In many places, groups of youths are acting as self-appointed police, creating the specter of parallel systems of government and threatening the country’s integrity, said Awol Allo, an expert on Ethiopia and a lecturer in law at Britain’s Keele University.
Allo said the government must step up to deal with the new violence, but he acknowledged that authorities are hamstrung because of the security forces’ past reputation for killing protesters.
“If they pass an order for security forces to take measures, and they use disproportionate force against people, that would have consequences affecting the legitimacy and support they are enjoying right now,” he said.
Amid these problems, Abiy’s opponents in the Tigrayan People’s Liberation Front (TPLF), the party hailing from the north that once dominated the government, have become more vocal.
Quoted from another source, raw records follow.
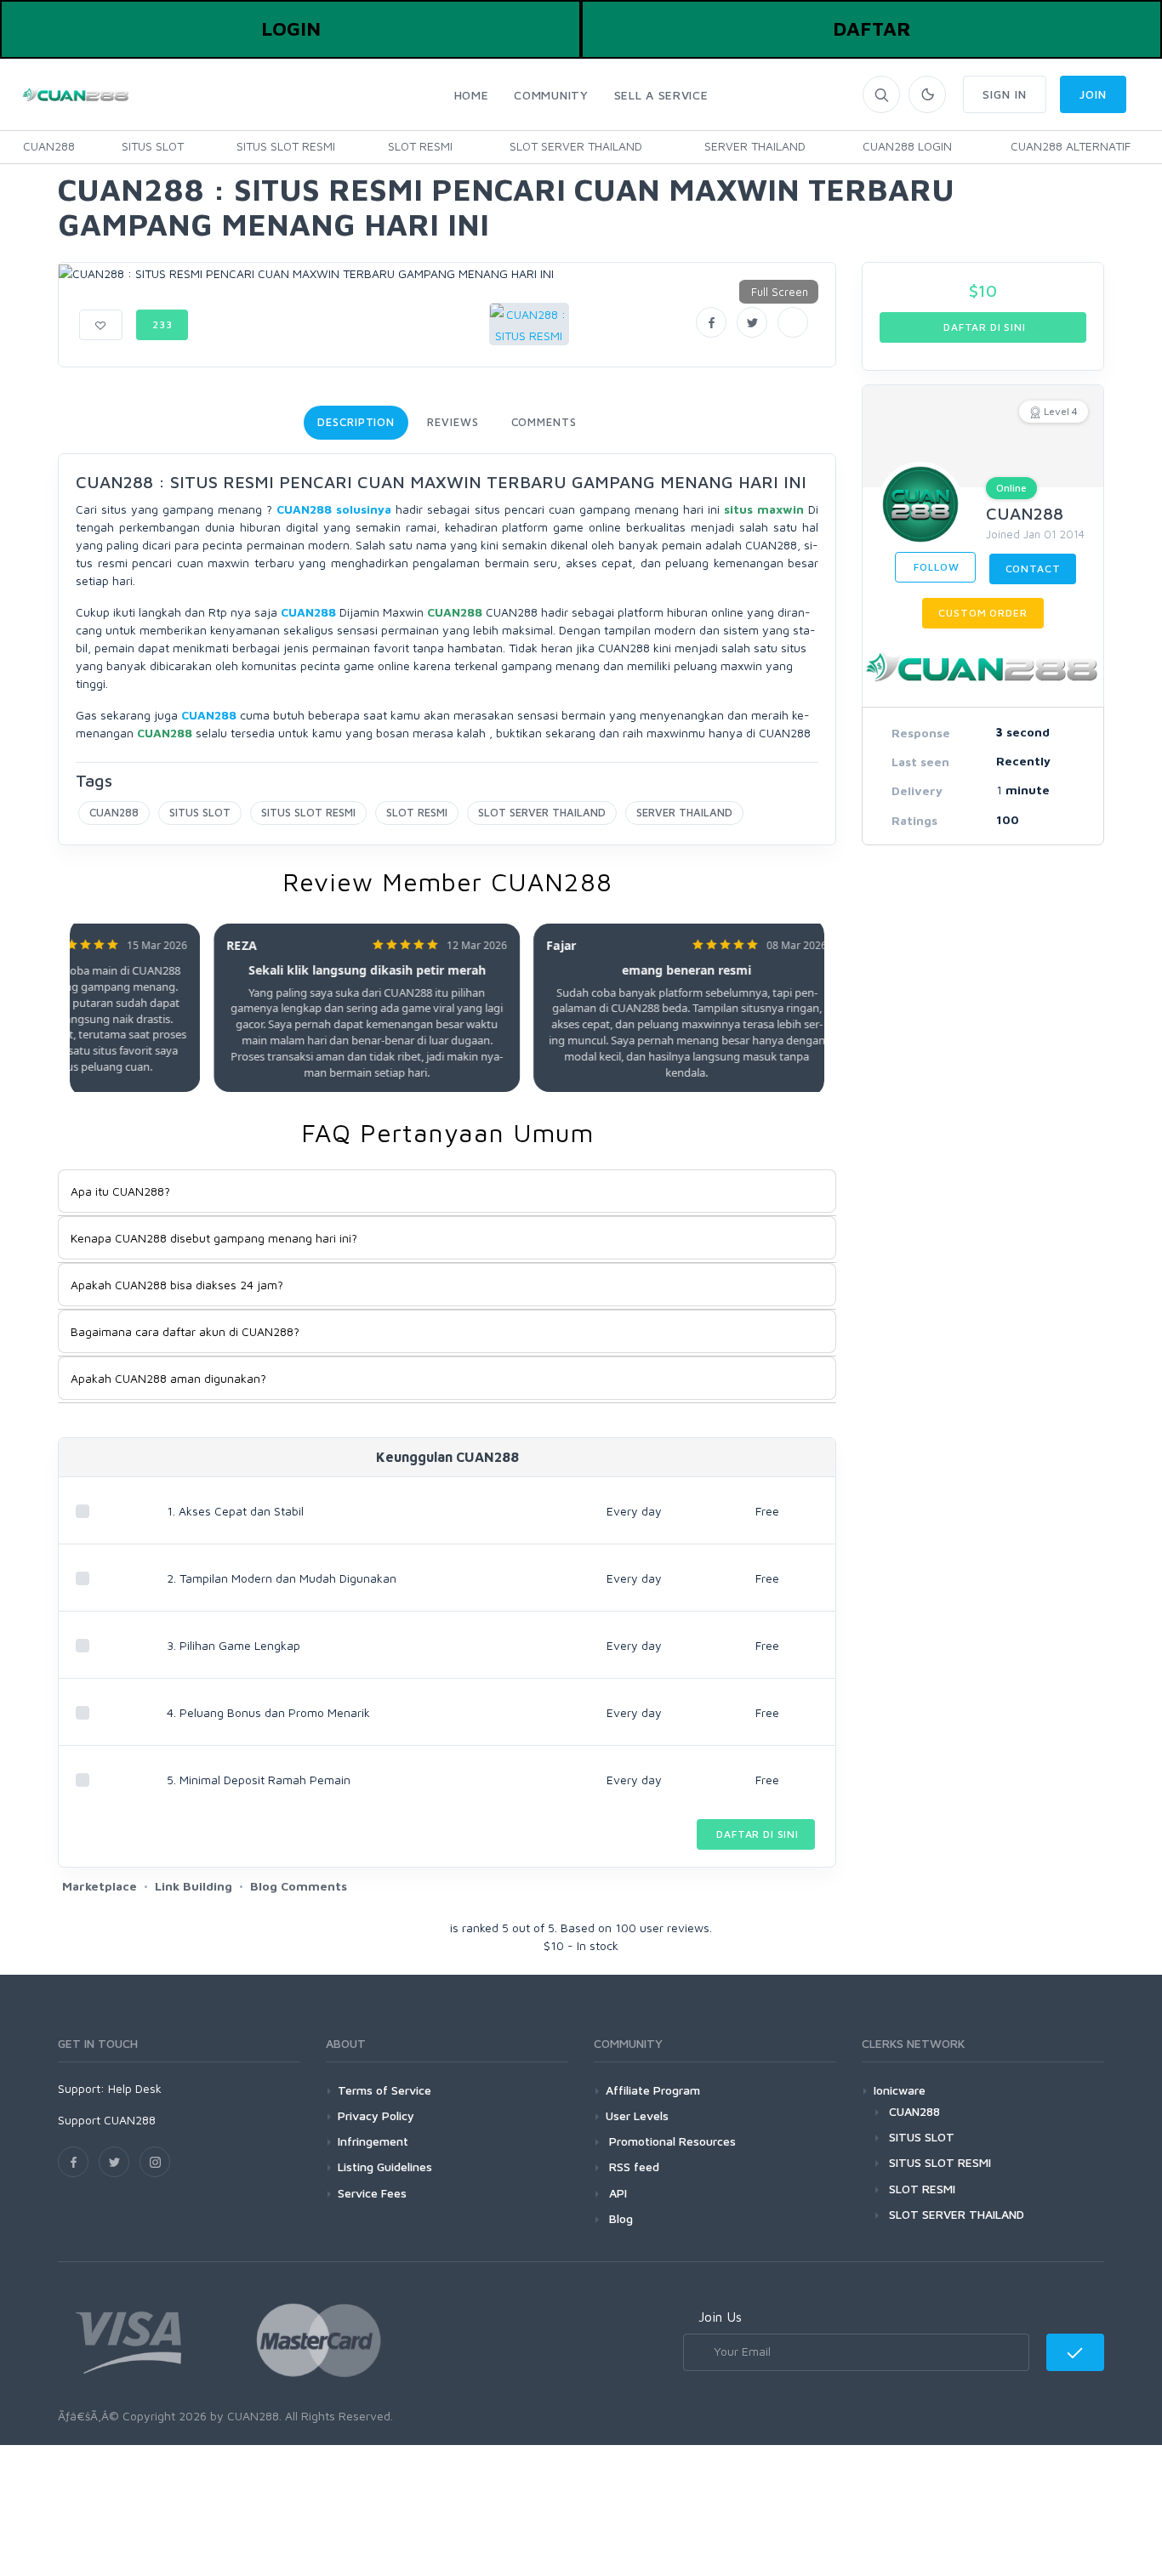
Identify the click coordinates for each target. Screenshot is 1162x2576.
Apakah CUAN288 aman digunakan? (168, 1378)
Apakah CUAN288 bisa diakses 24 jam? (177, 1284)
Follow (935, 566)
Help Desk (135, 2088)
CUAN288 (49, 146)
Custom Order (982, 612)
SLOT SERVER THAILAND (576, 146)
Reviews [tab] (452, 422)
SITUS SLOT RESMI (285, 146)
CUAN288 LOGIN (907, 146)
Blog (619, 2218)
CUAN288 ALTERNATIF (1071, 146)
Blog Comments (298, 1886)
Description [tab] (356, 422)
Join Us (720, 2316)
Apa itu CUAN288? (120, 1191)
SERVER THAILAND (755, 146)
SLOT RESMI (420, 146)
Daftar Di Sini (756, 1834)
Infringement (373, 2141)
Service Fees (372, 2193)
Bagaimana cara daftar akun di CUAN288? (185, 1331)
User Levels (637, 2115)
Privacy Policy (376, 2115)
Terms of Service (384, 2090)
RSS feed (632, 2166)
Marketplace (99, 1886)
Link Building (193, 1886)
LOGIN (291, 28)
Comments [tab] (544, 422)
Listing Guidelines (385, 2166)
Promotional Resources (671, 2141)
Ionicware (900, 2090)
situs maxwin (764, 509)
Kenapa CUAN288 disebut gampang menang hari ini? (214, 1238)
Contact (1033, 568)
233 (162, 324)
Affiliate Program (653, 2090)
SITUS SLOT (153, 146)
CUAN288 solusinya (333, 509)
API (616, 2193)
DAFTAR (872, 28)
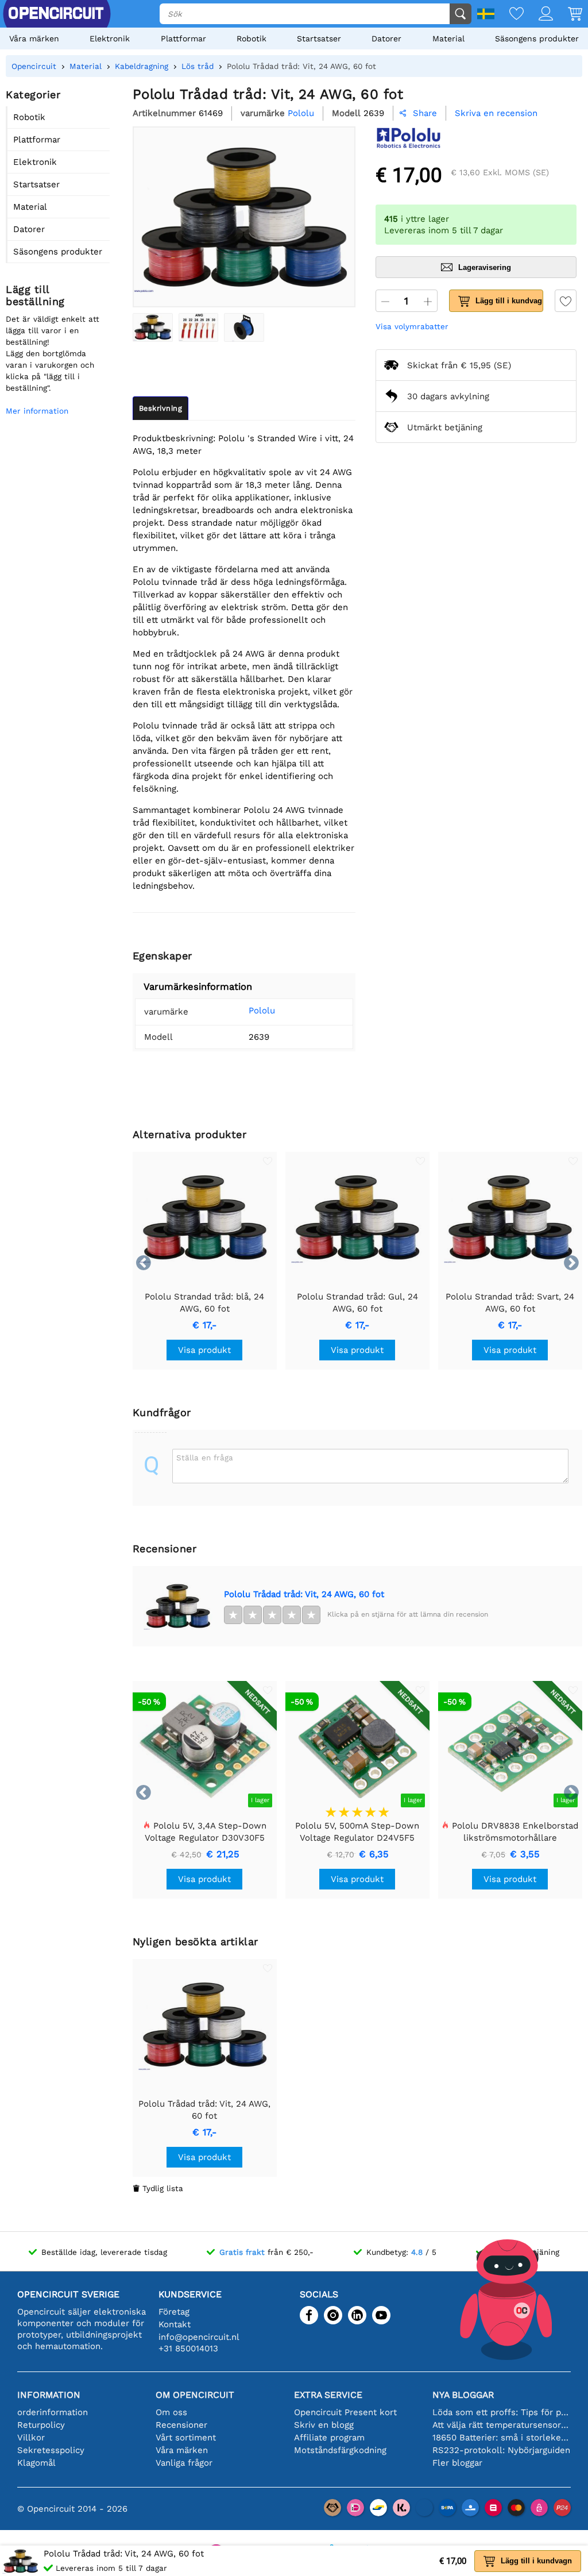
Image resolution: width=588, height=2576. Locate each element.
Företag (173, 2312)
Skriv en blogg (324, 2425)
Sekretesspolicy (50, 2450)
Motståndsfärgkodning (340, 2450)
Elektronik (110, 38)
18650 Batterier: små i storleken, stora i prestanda (501, 2437)
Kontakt (174, 2324)
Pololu (262, 1010)
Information (48, 2394)
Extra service (328, 2394)
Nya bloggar (463, 2394)
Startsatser (319, 38)
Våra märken (34, 38)
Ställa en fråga (204, 1457)
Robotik (251, 38)
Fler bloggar (457, 2463)
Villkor (31, 2437)
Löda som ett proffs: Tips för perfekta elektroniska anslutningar (501, 2412)
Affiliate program (329, 2437)
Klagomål (36, 2463)
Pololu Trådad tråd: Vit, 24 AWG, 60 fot (304, 1594)
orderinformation (52, 2412)
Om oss (171, 2412)
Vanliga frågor (184, 2463)
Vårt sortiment (186, 2437)
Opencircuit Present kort (345, 2412)
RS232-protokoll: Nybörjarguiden (501, 2450)
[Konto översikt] (538, 14)
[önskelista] (509, 14)
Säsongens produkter (537, 38)
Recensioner (181, 2425)
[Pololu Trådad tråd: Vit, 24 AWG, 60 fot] (152, 327)
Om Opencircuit (195, 2394)
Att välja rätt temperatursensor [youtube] (501, 2425)
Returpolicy (41, 2425)
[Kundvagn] (567, 14)
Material (448, 38)
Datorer (386, 38)
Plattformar (183, 38)
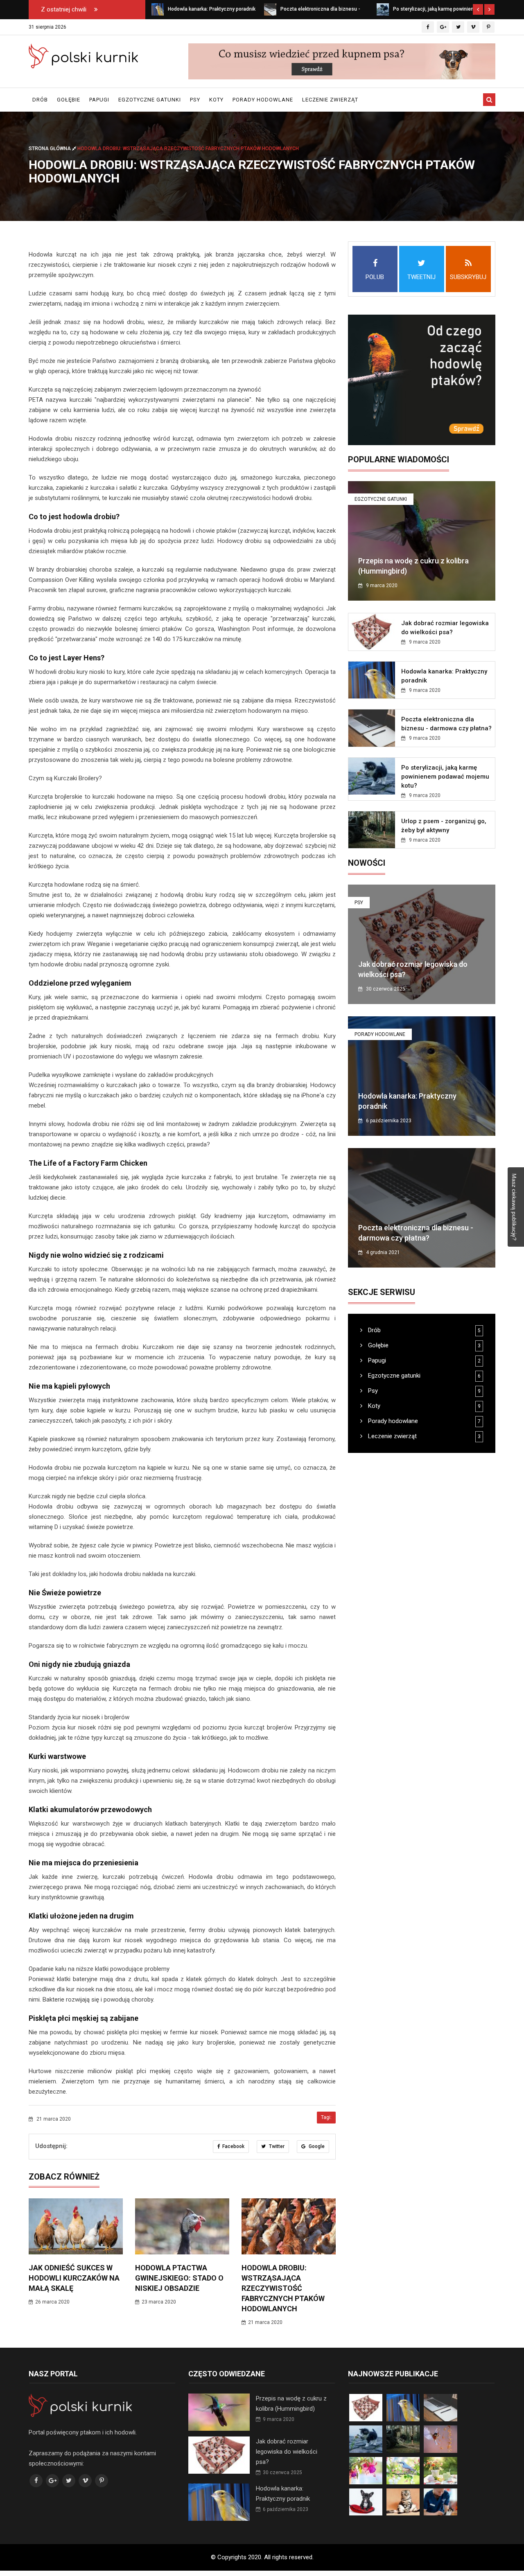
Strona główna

This month, the president of Tigray state warned that if the central government continues on this track, it risks destroying the federal system in place for a quarter-century.
“The country is falling apart, and you cannot keep Ethiopia [together] by patching little holes,” Debretsion Gebremichael said at a news conference.
The TPLF’s criticisms strike many as presumptuous, given its role in creating the current conditions.
Jawar Mohammed, an influential Oromo activist and a fierce regime critic before Abiy came to power, attributes some of the unrest to those seeking to sabotage the reforms.
“This is like the power struggles in Addis Ababa manifesting itself in the street,” he told The Washington Post.
Even former prime minister Hailemariam Desalegn, whose resignation helped clear the way for Abiy’s rise, has publicly said that the TPLF was overbearing and blocked reforms during his tenure as premier and head of the ruling EPRDF party coalition.
But Hailemariam’s deputy, Demeke Mekonnen, whose support for Abiy helped ensure his election and who retained his post under Abiy, said in an interview that reform had always been the party’s plan — it was just a question of speed.
“Previously it was a very, very gradual, incremental process,” he said. “Now it is a very progressive and dramatic approach.”
Demeke acknowledged the new government’s challenges, including replacing the officials unable to manage the conflicts in the countryside, boosting the country’s earning capacity and meeting the sky-high expectations of the people.
Still, he said, there was no question of slowing the pace of change.
“Keeping this momentum and inclusive approach; deepening democracy; improving governance, the services; changing the bureaucracy, the attitudes and response — that is the serious agenda for the upcoming time,” he said.